**TASK BRIEF**: Please write out every item below as a numbered list, omitting any blank lines.

**SUPPLIED MATERIAL**:
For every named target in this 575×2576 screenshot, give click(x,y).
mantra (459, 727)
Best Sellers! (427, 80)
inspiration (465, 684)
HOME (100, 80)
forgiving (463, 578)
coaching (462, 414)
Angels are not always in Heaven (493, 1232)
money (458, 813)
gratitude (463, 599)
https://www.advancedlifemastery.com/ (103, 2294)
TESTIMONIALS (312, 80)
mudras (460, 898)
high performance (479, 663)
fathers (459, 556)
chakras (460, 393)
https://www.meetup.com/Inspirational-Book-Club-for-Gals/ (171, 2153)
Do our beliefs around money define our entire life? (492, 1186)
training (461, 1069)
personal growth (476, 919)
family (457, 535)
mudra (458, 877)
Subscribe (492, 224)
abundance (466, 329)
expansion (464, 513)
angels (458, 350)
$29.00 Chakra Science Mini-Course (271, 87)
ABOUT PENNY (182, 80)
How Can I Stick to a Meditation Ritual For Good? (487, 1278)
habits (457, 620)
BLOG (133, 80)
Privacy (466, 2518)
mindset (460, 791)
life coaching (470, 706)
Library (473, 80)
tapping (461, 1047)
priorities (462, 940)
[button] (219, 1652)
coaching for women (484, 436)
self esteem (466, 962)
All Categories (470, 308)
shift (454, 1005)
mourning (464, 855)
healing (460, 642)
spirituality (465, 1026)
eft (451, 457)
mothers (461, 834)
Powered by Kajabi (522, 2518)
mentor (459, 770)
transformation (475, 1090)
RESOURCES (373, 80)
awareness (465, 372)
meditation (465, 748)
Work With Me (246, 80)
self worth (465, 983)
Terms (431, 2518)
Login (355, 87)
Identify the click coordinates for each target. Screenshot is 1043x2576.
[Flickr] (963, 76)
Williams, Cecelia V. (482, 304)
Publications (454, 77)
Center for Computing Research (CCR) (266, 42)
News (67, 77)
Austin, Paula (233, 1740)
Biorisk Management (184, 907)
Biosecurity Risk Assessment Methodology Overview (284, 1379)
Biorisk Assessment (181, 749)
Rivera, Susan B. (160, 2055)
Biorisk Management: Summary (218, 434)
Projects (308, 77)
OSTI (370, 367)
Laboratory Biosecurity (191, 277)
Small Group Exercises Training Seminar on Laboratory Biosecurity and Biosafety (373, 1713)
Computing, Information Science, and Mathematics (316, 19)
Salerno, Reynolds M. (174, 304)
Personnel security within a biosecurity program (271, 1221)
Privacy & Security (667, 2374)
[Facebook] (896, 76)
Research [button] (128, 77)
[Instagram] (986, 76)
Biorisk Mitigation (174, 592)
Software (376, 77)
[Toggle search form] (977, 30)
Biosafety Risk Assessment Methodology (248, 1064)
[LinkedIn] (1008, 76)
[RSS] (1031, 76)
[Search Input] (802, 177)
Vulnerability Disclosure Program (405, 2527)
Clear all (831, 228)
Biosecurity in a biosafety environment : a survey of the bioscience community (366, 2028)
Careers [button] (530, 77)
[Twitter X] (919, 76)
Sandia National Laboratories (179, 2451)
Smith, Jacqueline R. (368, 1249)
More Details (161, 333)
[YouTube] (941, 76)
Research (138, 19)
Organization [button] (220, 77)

**SOLUTION**:
1. For every named target in this 575×2576 screenshot, give click(x,y).
2. mantra (459, 727)
3. Best Sellers! (427, 80)
4. inspiration (465, 684)
5. HOME (100, 80)
6. forgiving (463, 578)
7. coaching (462, 414)
8. Angels are not always in Heaven (493, 1232)
9. money (458, 813)
10. gratitude (463, 599)
11. https://www.advancedlifemastery.com/ (103, 2294)
12. TESTIMONIALS (312, 80)
13. mudras (460, 898)
14. high performance (479, 663)
15. fathers (459, 556)
16. chakras (460, 393)
17. https://www.meetup.com/Inspirational-Book-Club-for-Gals/ (171, 2153)
18. Do our beliefs around money define our entire life? (492, 1186)
19. training (461, 1069)
20. personal growth (476, 919)
21. family (457, 535)
22. mudra (458, 877)
23. Subscribe (492, 224)
24. abundance (466, 329)
25. expansion (464, 513)
26. angels (458, 350)
27. $29.00 Chakra Science Mini-Course (271, 87)
28. ABOUT PENNY (182, 80)
29. How Can I Stick to a Meditation Ritual For Good? (487, 1278)
30. habits (457, 620)
31. BLOG (133, 80)
32. Privacy (466, 2518)
33. mindset (460, 791)
34. life coaching (470, 706)
35. Library (473, 80)
36. tapping (461, 1047)
37. priorities (462, 940)
38. [button] (219, 1652)
39. coaching for women (484, 436)
40. self esteem (466, 962)
41. All Categories (470, 308)
42. shift (454, 1005)
43. mourning (464, 855)
44. healing (460, 642)
45. spirituality (465, 1026)
46. eft (451, 457)
47. mothers (461, 834)
48. Powered by Kajabi (522, 2518)
49. mentor (459, 770)
50. transformation (475, 1090)
51. RESOURCES (373, 80)
52. awareness (465, 372)
53. meditation (465, 748)
54. Work With Me (246, 80)
55. self worth (465, 983)
56. Terms (431, 2518)
57. Login (355, 87)
58. Identify the click coordinates for each target. Screenshot is 1043x2576.
59. [Flickr] (963, 76)
60. Williams, Cecelia V. (482, 304)
61. Publications (454, 77)
62. Center for Computing Research (CCR) (266, 42)
63. News (67, 77)
64. Austin, Paula (233, 1740)
65. Biorisk Management (184, 907)
66. Biosecurity Risk Assessment Methodology Overview (284, 1379)
67. Biorisk Assessment (181, 749)
68. Rivera, Susan B. (160, 2055)
69. Biorisk Management: Summary (218, 434)
70. Projects (308, 77)
71. OSTI (370, 367)
72. Laboratory Biosecurity (191, 277)
73. Small Group Exercises Training Seminar on Laboratory Biosecurity and Biosafety (373, 1713)
74. Computing, Information Science, and Mathematics (316, 19)
75. Salerno, Reynolds M. (174, 304)
76. Personnel security within a biosecurity program (271, 1221)
77. Privacy & Security (667, 2374)
78. [Facebook] (896, 76)
79. Research [button] (128, 77)
80. [Instagram] (986, 76)
81. Biorisk Mitigation (174, 592)
82. Software (376, 77)
83. [Toggle search form] (977, 30)
84. Biosafety Risk Assessment Methodology (248, 1064)
85. [LinkedIn] (1008, 76)
86. [RSS] (1031, 76)
87. [Search Input] (802, 177)
88. Vulnerability Disclosure Program (405, 2527)
89. Clear all (831, 228)
90. Biosecurity in a biosafety environment : a survey of the bioscience community (366, 2028)
91. Careers [button] (530, 77)
92. [Twitter X] (919, 76)
93. Sandia National Laboratories (179, 2451)
94. Smith, Jacqueline R. (368, 1249)
95. More Details (161, 333)
96. [YouTube] (941, 76)
97. Research (138, 19)
98. Organization [button] (220, 77)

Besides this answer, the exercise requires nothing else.